Data items:
# # # # # # #
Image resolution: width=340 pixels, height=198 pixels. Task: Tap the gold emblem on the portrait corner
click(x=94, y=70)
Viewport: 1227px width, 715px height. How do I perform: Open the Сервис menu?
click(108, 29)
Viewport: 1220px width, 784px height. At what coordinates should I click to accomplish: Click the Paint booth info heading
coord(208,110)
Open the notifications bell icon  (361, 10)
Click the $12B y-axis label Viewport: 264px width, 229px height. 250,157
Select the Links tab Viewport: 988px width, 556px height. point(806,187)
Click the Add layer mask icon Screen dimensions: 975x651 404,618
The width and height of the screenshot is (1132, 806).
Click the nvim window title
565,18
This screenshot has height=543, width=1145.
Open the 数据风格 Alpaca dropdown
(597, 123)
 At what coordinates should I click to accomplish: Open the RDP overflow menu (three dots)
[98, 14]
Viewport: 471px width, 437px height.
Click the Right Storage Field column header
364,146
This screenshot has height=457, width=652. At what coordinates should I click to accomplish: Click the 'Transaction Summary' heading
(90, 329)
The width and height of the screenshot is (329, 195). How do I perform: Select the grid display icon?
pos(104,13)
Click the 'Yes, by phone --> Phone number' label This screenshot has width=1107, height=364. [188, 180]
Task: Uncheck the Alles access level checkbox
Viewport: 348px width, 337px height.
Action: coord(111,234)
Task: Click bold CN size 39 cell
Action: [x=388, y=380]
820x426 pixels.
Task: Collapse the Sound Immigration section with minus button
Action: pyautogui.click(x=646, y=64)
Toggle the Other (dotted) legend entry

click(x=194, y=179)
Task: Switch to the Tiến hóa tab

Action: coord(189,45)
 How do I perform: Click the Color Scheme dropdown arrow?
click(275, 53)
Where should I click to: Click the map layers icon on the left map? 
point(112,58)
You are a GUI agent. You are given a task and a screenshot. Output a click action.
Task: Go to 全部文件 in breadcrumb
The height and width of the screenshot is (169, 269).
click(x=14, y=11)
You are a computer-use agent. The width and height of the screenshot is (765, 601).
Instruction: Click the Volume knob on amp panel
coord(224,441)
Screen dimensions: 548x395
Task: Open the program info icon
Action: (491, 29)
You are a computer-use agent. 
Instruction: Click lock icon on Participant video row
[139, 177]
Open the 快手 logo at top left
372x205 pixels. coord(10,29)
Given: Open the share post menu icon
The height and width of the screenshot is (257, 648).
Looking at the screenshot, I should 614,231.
# # # # # # #
WHAT YOU NEED TO DO: Transcribe the records above from the line holding "You are a computer-use agent. The" down to the line holding "Given: Open the share post menu icon", inclusive, without adding anything.

PROBLEM SOLUTION:
You are a computer-use agent. The width and height of the screenshot is (765, 601).
Instruction: Click the Volume knob on amp panel
coord(224,441)
Screen dimensions: 548x395
Task: Open the program info icon
Action: (491, 29)
You are a computer-use agent. 
Instruction: Click lock icon on Participant video row
[139, 177]
Open the 快手 logo at top left
372x205 pixels. coord(10,29)
Given: Open the share post menu icon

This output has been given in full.